Segment Start: EXERCISE DATA

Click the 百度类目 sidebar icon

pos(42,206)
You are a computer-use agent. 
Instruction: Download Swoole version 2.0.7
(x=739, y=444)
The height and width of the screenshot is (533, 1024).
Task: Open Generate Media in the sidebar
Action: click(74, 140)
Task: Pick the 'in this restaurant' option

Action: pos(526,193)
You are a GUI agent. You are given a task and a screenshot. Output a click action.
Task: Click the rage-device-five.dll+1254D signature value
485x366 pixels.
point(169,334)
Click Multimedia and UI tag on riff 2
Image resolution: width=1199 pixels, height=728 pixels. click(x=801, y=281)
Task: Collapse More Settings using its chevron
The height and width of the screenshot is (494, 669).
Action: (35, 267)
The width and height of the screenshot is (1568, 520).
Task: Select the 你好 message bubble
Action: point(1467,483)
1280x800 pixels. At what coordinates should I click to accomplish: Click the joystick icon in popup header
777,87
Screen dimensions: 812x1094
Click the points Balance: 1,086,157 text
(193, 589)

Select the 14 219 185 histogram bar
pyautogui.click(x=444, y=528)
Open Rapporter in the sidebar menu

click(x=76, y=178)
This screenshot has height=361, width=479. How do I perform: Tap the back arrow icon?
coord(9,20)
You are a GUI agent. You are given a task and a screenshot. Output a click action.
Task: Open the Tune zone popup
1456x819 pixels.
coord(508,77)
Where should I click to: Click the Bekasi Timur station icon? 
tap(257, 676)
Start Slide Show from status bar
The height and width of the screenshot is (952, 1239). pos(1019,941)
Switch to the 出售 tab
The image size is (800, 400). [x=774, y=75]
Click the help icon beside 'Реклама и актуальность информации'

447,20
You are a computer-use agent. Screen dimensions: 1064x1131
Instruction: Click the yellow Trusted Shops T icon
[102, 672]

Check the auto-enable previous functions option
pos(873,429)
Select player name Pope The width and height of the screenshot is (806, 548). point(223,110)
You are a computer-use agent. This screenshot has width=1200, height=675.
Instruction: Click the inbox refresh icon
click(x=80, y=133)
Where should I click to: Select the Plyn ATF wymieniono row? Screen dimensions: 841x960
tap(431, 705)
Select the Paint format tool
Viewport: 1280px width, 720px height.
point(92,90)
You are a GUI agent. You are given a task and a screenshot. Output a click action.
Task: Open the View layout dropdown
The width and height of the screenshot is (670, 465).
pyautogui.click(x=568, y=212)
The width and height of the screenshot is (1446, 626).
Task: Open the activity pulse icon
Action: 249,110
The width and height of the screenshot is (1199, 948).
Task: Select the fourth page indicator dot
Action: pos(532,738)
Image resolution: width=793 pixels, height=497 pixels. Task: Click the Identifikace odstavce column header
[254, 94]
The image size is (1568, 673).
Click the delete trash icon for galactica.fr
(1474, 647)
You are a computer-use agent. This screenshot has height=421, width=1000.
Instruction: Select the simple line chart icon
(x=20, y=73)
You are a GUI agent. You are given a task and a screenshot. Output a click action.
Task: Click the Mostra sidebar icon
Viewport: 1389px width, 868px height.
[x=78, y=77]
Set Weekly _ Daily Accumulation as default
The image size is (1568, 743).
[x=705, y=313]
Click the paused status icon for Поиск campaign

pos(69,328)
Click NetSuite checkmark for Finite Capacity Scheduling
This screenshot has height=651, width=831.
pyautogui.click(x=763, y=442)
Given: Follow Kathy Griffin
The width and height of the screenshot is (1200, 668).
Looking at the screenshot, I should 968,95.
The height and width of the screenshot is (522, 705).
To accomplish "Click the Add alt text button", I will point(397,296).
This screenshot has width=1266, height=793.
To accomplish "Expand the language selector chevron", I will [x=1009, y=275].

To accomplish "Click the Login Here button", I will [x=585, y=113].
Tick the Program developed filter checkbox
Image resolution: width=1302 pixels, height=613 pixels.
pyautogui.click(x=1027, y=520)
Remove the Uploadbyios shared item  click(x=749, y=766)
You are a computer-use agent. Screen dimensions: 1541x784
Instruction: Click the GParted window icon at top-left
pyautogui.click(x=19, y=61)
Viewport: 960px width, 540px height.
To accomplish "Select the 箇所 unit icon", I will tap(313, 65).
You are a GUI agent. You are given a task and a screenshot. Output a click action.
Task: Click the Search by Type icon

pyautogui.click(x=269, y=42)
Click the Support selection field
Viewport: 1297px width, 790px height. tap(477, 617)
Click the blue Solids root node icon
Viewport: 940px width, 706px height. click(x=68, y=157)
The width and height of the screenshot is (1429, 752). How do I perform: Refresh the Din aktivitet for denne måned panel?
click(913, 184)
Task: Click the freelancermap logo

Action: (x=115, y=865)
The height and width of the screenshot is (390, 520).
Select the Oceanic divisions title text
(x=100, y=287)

Segment End: EXERCISE DATA

Quote the data above in full, changing nothing.

Click the 百度类目 sidebar icon

pos(42,206)
You are a computer-use agent. 
Instruction: Download Swoole version 2.0.7
(x=739, y=444)
The height and width of the screenshot is (533, 1024).
Task: Open Generate Media in the sidebar
Action: click(74, 140)
Task: Pick the 'in this restaurant' option

Action: pos(526,193)
You are a GUI agent. You are given a task and a screenshot. Output a click action.
Task: Click the rage-device-five.dll+1254D signature value
485x366 pixels.
point(169,334)
Click Multimedia and UI tag on riff 2
Image resolution: width=1199 pixels, height=728 pixels. click(x=801, y=281)
Task: Collapse More Settings using its chevron
The height and width of the screenshot is (494, 669).
Action: (35, 267)
The width and height of the screenshot is (1568, 520).
Task: Select the 你好 message bubble
Action: point(1467,483)
1280x800 pixels. At what coordinates should I click to accomplish: Click the joystick icon in popup header
777,87
Screen dimensions: 812x1094
Click the points Balance: 1,086,157 text
(193, 589)

Select the 14 219 185 histogram bar
pyautogui.click(x=444, y=528)
Open Rapporter in the sidebar menu

click(x=76, y=178)
This screenshot has height=361, width=479. How do I perform: Tap the back arrow icon?
coord(9,20)
You are a GUI agent. You are given a task and a screenshot. Output a click action.
Task: Open the Tune zone popup
1456x819 pixels.
coord(508,77)
Where should I click to: Click the Bekasi Timur station icon? 
tap(257, 676)
Start Slide Show from status bar
The height and width of the screenshot is (952, 1239). pos(1019,941)
Switch to the 出售 tab
The image size is (800, 400). [x=774, y=75]
Click the help icon beside 'Реклама и актуальность информации'

447,20
You are a computer-use agent. Screen dimensions: 1064x1131
Instruction: Click the yellow Trusted Shops T icon
[102, 672]

Check the auto-enable previous functions option
pos(873,429)
Select player name Pope The width and height of the screenshot is (806, 548). point(223,110)
You are a computer-use agent. This screenshot has width=1200, height=675.
Instruction: Click the inbox refresh icon
click(x=80, y=133)
Where should I click to: Select the Plyn ATF wymieniono row? Screen dimensions: 841x960
tap(431, 705)
Select the Paint format tool
Viewport: 1280px width, 720px height.
point(92,90)
You are a GUI agent. You are given a task and a screenshot. Output a click action.
Task: Open the View layout dropdown
The width and height of the screenshot is (670, 465).
pyautogui.click(x=568, y=212)
The width and height of the screenshot is (1446, 626).
Task: Open the activity pulse icon
Action: 249,110
The width and height of the screenshot is (1199, 948).
Task: Select the fourth page indicator dot
Action: pos(532,738)
Image resolution: width=793 pixels, height=497 pixels. Task: Click the Identifikace odstavce column header
[254, 94]
The image size is (1568, 673).
Click the delete trash icon for galactica.fr
(1474, 647)
You are a computer-use agent. This screenshot has height=421, width=1000.
Instruction: Select the simple line chart icon
(x=20, y=73)
You are a GUI agent. You are given a task and a screenshot. Output a click action.
Task: Click the Mostra sidebar icon
Viewport: 1389px width, 868px height.
[x=78, y=77]
Set Weekly _ Daily Accumulation as default
The image size is (1568, 743).
[x=705, y=313]
Click the paused status icon for Поиск campaign

pos(69,328)
Click NetSuite checkmark for Finite Capacity Scheduling
This screenshot has height=651, width=831.
pyautogui.click(x=763, y=442)
Given: Follow Kathy Griffin
The width and height of the screenshot is (1200, 668).
Looking at the screenshot, I should 968,95.
The height and width of the screenshot is (522, 705).
To accomplish "Click the Add alt text button", I will point(397,296).
This screenshot has width=1266, height=793.
To accomplish "Expand the language selector chevron", I will [x=1009, y=275].

To accomplish "Click the Login Here button", I will [x=585, y=113].
Tick the Program developed filter checkbox
Image resolution: width=1302 pixels, height=613 pixels.
pyautogui.click(x=1027, y=520)
Remove the Uploadbyios shared item  click(x=749, y=766)
You are a computer-use agent. Screen dimensions: 1541x784
Instruction: Click the GParted window icon at top-left
pyautogui.click(x=19, y=61)
Viewport: 960px width, 540px height.
To accomplish "Select the 箇所 unit icon", I will tap(313, 65).
You are a GUI agent. You are given a task and a screenshot. Output a click action.
Task: Click the Search by Type icon

pyautogui.click(x=269, y=42)
Click the Support selection field
Viewport: 1297px width, 790px height. tap(477, 617)
Click the blue Solids root node icon
Viewport: 940px width, 706px height. click(x=68, y=157)
The width and height of the screenshot is (1429, 752). How do I perform: Refresh the Din aktivitet for denne måned panel?
click(913, 184)
Task: Click the freelancermap logo

Action: (x=115, y=865)
The height and width of the screenshot is (390, 520).
Select the Oceanic divisions title text
(x=100, y=287)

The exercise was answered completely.